* begin *

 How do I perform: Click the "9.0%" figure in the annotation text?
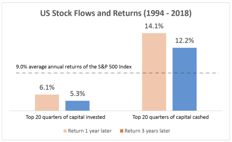(x=21, y=67)
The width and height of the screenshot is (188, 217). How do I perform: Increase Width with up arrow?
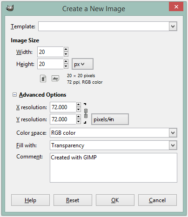click(x=66, y=49)
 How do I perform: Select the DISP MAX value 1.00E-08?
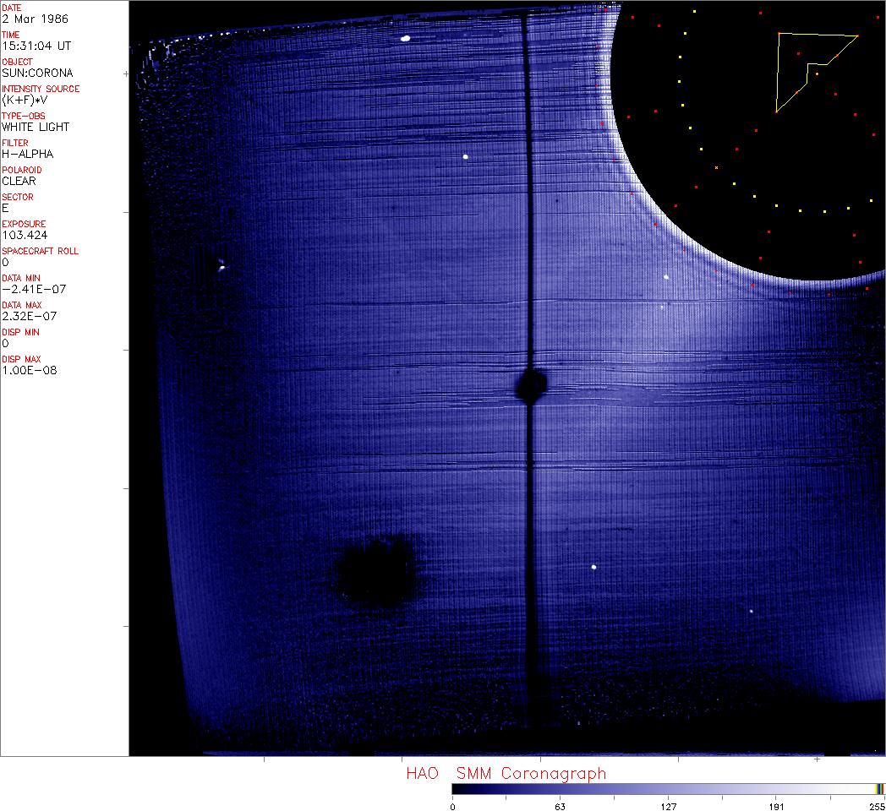click(29, 370)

* end *

_Short task_
Update the listing above by replacing "How do I perform" with "How can I carry out" wherever it occurs and changing nothing else. Omit the pictures from your answer.

_Solved problem_
 How can I carry out: Click the "9.0%" figure in the annotation text?
(x=21, y=67)
The width and height of the screenshot is (188, 217). How can I carry out: Increase Width with up arrow?
click(x=66, y=49)
 How can I carry out: Select the DISP MAX value 1.00E-08?
click(29, 370)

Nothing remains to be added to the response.